Wollen Sie, dass die Europäische Union die verpflichtende Übersiedlung von Nicht-Ungarn nach Ungarn gegen den Willen der Nationalversammlung anordnen kann?

Das ist die Frage, die am Sonntag den Ungarinnen und Ungarn zur “Volksabstimmung” vorgelegt wird. Warum auch nicht? Ob man das will oder nicht, das scheint doch auf den ersten Blick keine illegitime Frage zu sein. Vielleicht will sich die Regierung ja vergewissern, ob sie in ihrem Kampf gegen die europäischen Flüchtlingsquoten, den sie mit den Amtskollegen aus Warschau, Prag und Bratislava so erbittert führt, in der eigenen Bevölkerung hinreichend große Unterstützung findet. Kann man doch mal machen, oder?

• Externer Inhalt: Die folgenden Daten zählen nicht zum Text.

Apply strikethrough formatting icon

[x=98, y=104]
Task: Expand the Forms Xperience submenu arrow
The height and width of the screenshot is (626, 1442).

Klar kann man das machen. Aber dann darf man es nicht Volksabstimmung nennen. Es doch zu tun, ist ein Etikettenschwindel, der verdeckt, dass dieses Verfahren nicht nur keine demokratische Legitimation erzeugt, sondern im Gegenteil welche kostet.

Es gibt eine Vielzahl guter Gründe, zu diesem Quoten-Referendum in Ungarn auf Distanz zu gehen. Politisch schon sowieso, allein schon wegen der gigantischen PR-Kampagne, mit der die Regierung der Bevölkerung einzubläuen trachtet, dass man sich Flüchtlingen nur mit gezücktem Pfefferspray  nähern sollte. Und selbst wenn man gegen Flüchtlingsquoten ist, ist nicht leicht einzusehen, wieso das ungarische Volk berufen sein soll, über einen EU-Rechtsakt abzustimmen, ohne dass auch die Portugiesen, Finnen und Österreicher dazu gehört werden.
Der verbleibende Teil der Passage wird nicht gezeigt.